# DX 704 Week 8 Project

This homework will modify a simulator controlling a small vehicle to implement tabular q-learning.
You will first test your code with random and greedy-epsilon policies, then tweak your own training method for a more optimal policy.

The full project description and a template notebook are available on GitHub: [Project 8 Materials](https://github.com/bu-cds-dx704/dx704-project-08).


## Example Code

You may find it helpful to refer to these GitHub repositories of Jupyter notebooks for example code.

* https://github.com/bu-cds-omds/dx601-examples
* https://github.com/bu-cds-omds/dx602-examples
* https://github.com/bu-cds-omds/dx603-examples
* https://github.com/bu-cds-omds/dx704-examples

Any calculations demonstrated in code examples or videos may be found in these notebooks, and you are allowed to copy this example code in your homework answers.

## Rover Simulator

The following Python class implements a simulation of a simple vehicle with integer x,y coordinates facing in one of 8 possible directions.


In [5]:
# DO NOT CHANGE

import random

class RoverSimulator(object):
    DIRECTIONS = ((0, 1), (1, 1), (1, 0), (1, -1), (0, -1), (-1, -1), (-1, 0), (-1, 1))

    def __init__(self, resolution):
        self.resolution = resolution
        self.terminal_state = self.construct_state(resolution // 2, resolution // 2, 0)

        self.initial_states = []
        for initial_x in (0, resolution // 2, resolution - 1):
            for initial_y in (0, resolution // 2, resolution - 1):
                for initial_direction in range(8):
                    initial_state = self.construct_state(initial_x, initial_y, initial_direction)
                    if initial_state != self.terminal_state:
                        self.initial_states.append(initial_state)

    def construct_state(self, x, y, direction):
        assert 0 <= x < self.resolution
        assert 0 <= y < self.resolution
        assert 0 <= direction < 8

        state = (y * self.resolution + x) * 8 + direction
        assert self.decode_state(state) == (x, y, direction)
        return state

    def decode_state(self, state):
        direction = state % 8
        x = (state // 8) % self.resolution
        y = state // (8 * self.resolution)

        return (x, y, direction)

    def get_actions(self, state):
        return [-1, 0, 1]

    def get_next_reward_state(self, curr_state, curr_action):
        if curr_state == self.terminal_state:
            # no rewards or changes from terminal state
            return (0, curr_state)

## The request:
In the Week 8 project page, what learning method is the vehicle simulator modified to implement?

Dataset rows
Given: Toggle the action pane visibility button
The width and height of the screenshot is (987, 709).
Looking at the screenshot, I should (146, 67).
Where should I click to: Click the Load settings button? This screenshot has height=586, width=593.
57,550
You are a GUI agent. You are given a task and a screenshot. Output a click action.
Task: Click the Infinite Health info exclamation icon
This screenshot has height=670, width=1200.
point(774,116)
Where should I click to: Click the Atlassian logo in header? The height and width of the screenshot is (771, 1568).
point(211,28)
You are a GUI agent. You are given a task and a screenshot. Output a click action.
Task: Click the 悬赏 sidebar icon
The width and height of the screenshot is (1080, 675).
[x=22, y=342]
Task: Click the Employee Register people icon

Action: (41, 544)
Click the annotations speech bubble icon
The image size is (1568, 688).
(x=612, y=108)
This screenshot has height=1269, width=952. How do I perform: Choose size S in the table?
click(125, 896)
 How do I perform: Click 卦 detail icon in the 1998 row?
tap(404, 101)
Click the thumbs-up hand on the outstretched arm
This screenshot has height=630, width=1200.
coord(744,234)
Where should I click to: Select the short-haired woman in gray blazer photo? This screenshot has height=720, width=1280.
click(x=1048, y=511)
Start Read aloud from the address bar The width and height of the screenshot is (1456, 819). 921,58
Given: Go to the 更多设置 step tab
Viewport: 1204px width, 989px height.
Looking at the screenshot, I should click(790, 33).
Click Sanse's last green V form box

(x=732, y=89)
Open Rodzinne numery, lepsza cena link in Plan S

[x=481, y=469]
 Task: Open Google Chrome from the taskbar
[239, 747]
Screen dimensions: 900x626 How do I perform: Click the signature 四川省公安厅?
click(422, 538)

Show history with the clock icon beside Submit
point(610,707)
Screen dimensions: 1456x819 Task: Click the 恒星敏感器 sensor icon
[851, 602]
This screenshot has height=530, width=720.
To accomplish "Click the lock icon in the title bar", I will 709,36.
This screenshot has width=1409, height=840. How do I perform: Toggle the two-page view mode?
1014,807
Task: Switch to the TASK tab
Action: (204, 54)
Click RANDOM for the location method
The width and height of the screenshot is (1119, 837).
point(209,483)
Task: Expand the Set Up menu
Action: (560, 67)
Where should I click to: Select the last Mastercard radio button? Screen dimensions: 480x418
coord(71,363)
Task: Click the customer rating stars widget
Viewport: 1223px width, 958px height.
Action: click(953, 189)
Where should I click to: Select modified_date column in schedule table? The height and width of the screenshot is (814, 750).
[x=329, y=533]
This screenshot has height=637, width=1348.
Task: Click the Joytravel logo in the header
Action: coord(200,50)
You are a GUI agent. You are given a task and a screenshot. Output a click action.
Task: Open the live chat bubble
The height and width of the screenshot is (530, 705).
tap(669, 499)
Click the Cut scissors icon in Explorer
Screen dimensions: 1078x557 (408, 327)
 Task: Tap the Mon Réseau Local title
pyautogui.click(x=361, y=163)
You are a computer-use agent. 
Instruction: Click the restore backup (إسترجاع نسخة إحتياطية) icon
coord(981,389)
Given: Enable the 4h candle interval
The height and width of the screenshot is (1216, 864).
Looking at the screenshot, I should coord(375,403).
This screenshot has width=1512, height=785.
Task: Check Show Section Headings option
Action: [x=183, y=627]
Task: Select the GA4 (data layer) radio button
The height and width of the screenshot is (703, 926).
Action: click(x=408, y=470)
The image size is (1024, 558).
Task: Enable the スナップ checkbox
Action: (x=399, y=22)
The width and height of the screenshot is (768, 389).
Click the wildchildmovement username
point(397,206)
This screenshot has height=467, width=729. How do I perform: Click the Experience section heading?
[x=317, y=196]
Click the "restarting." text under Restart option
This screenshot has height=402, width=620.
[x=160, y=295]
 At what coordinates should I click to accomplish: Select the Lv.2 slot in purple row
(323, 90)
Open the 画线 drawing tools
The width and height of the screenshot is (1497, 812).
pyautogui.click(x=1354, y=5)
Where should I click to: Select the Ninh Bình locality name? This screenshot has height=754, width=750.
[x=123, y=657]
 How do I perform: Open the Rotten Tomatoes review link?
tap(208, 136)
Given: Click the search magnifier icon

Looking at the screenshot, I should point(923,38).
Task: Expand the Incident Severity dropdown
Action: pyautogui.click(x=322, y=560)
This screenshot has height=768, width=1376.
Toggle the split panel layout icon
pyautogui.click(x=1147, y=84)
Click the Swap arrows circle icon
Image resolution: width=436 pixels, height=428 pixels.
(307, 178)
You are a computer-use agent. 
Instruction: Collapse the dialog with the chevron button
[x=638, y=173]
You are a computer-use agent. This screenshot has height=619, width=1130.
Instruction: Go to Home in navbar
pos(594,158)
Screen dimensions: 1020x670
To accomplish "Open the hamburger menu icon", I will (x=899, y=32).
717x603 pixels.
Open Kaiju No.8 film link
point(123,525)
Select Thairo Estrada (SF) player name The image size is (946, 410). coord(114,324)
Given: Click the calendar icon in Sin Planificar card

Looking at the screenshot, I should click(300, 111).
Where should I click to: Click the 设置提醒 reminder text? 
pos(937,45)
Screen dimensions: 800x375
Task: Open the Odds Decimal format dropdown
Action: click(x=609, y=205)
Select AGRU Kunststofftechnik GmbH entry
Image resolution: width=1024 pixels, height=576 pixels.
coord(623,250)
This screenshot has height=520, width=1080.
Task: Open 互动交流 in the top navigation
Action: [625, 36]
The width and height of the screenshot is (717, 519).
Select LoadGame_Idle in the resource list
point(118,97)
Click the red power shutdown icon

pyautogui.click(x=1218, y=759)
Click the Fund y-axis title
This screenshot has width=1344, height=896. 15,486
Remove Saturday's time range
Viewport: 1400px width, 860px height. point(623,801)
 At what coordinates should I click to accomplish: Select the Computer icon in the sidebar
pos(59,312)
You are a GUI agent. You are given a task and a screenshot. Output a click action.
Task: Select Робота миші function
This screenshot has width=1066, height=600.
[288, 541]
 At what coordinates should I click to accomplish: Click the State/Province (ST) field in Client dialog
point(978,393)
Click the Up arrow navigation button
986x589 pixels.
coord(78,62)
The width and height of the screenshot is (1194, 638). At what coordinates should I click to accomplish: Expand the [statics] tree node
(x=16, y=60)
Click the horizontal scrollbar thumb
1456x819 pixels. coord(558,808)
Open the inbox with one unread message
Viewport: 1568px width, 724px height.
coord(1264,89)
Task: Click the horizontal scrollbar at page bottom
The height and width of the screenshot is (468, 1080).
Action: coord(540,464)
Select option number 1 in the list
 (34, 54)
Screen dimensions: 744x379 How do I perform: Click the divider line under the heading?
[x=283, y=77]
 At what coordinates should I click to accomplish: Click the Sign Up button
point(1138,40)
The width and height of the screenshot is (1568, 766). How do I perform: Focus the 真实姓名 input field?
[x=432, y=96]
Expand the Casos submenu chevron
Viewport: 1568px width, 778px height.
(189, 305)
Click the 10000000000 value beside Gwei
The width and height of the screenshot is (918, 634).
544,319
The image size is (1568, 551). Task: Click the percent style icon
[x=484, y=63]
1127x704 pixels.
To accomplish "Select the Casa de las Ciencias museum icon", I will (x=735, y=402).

## Written answer:
Tabular q-learning.